WHAT YOU WILL DO. Please write out each entry below exactly as it appears.

(Stored data)
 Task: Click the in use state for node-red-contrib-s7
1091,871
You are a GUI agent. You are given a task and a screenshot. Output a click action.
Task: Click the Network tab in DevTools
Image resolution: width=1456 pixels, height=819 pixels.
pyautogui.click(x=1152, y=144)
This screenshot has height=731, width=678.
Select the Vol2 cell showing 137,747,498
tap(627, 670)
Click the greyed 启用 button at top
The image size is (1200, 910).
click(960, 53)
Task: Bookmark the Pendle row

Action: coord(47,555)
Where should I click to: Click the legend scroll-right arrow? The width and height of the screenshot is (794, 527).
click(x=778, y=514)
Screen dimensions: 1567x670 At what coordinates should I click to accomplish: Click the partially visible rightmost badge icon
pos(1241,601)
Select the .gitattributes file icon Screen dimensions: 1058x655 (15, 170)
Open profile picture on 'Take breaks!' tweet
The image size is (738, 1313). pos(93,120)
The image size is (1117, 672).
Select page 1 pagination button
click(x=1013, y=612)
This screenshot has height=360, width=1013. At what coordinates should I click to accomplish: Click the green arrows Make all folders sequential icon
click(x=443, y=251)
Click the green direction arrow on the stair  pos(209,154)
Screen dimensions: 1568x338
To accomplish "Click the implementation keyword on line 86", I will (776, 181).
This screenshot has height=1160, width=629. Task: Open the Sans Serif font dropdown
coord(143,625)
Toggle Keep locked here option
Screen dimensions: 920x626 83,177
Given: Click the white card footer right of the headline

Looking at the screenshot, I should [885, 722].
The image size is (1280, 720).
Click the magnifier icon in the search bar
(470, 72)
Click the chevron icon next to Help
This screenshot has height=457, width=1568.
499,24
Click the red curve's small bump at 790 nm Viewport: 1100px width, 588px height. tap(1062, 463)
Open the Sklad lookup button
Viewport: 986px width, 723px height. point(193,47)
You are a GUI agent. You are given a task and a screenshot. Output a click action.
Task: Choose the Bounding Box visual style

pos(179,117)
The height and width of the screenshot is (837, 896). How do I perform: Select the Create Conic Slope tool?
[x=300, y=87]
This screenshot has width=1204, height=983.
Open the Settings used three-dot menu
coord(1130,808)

RESULT OF THE TASK.
 Task: Click the in use state for node-red-contrib-s7
1091,871
You are a GUI agent. You are given a task and a screenshot. Output a click action.
Task: Click the Network tab in DevTools
Image resolution: width=1456 pixels, height=819 pixels.
pyautogui.click(x=1152, y=144)
This screenshot has height=731, width=678.
Select the Vol2 cell showing 137,747,498
tap(627, 670)
Click the greyed 启用 button at top
The image size is (1200, 910).
click(960, 53)
Task: Bookmark the Pendle row

Action: coord(47,555)
Where should I click to: Click the legend scroll-right arrow? The width and height of the screenshot is (794, 527).
click(x=778, y=514)
Screen dimensions: 1567x670 At what coordinates should I click to accomplish: Click the partially visible rightmost badge icon
pos(1241,601)
Select the .gitattributes file icon Screen dimensions: 1058x655 (15, 170)
Open profile picture on 'Take breaks!' tweet
The image size is (738, 1313). pos(93,120)
The image size is (1117, 672).
Select page 1 pagination button
click(x=1013, y=612)
This screenshot has height=360, width=1013. At what coordinates should I click to accomplish: Click the green arrows Make all folders sequential icon
click(x=443, y=251)
Click the green direction arrow on the stair  pos(209,154)
Screen dimensions: 1568x338
To accomplish "Click the implementation keyword on line 86", I will (776, 181).
This screenshot has height=1160, width=629. Task: Open the Sans Serif font dropdown
coord(143,625)
Toggle Keep locked here option
Screen dimensions: 920x626 83,177
Given: Click the white card footer right of the headline

Looking at the screenshot, I should [885, 722].
The image size is (1280, 720).
Click the magnifier icon in the search bar
(470, 72)
Click the chevron icon next to Help
This screenshot has height=457, width=1568.
499,24
Click the red curve's small bump at 790 nm Viewport: 1100px width, 588px height. tap(1062, 463)
Open the Sklad lookup button
Viewport: 986px width, 723px height. point(193,47)
You are a GUI agent. You are given a task and a screenshot. Output a click action.
Task: Choose the Bounding Box visual style

pos(179,117)
The height and width of the screenshot is (837, 896). How do I perform: Select the Create Conic Slope tool?
[x=300, y=87]
This screenshot has width=1204, height=983.
Open the Settings used three-dot menu
coord(1130,808)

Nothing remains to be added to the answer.